[Collected data entries]
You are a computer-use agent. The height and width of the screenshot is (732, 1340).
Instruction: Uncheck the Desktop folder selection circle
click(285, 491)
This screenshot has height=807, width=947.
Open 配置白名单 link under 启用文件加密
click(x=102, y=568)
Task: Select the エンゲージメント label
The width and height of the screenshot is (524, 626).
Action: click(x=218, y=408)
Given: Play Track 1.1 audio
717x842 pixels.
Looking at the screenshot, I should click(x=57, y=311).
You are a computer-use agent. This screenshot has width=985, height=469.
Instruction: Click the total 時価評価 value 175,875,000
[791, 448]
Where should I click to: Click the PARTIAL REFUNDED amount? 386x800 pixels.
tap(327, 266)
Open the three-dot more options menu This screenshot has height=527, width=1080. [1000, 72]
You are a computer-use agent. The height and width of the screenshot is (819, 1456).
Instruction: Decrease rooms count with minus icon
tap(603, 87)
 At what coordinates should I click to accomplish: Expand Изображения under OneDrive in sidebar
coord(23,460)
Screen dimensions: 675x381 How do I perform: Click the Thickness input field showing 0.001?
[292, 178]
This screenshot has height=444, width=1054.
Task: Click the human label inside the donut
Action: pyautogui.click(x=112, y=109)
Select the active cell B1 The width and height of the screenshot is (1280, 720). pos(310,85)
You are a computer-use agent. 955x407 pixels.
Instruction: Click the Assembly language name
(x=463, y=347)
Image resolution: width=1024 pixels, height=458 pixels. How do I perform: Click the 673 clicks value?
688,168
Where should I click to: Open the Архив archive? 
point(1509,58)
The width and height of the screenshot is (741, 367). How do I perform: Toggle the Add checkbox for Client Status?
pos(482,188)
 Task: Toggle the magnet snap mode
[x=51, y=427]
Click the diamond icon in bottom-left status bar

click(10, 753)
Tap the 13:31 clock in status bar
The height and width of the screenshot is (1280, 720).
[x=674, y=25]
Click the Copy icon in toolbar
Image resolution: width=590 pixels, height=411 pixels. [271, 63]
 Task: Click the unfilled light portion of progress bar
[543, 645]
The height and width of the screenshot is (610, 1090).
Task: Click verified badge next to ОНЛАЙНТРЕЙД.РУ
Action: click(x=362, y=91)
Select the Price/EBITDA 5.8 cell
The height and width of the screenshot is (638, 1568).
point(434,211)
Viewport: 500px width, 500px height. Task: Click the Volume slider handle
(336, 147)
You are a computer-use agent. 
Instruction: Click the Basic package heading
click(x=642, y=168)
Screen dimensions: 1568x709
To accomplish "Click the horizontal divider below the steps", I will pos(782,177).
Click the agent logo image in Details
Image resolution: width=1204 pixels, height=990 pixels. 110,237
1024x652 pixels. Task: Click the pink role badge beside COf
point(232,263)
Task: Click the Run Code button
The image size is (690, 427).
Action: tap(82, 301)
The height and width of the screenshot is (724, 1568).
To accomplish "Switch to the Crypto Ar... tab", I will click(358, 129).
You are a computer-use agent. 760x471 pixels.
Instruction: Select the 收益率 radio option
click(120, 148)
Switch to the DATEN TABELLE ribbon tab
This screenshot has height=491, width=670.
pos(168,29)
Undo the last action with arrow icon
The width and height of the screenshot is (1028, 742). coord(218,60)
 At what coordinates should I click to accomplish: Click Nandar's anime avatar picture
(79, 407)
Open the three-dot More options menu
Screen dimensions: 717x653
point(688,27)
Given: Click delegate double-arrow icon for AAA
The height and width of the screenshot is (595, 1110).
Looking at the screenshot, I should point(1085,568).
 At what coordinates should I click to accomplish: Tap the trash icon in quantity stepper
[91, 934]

▶ **What you have to do**
The answer must consist of every line from the records above that holds "three".

▶ **Completed task**
Open the three-dot more options menu This screenshot has height=527, width=1080. [1000, 72]
Open the three-dot More options menu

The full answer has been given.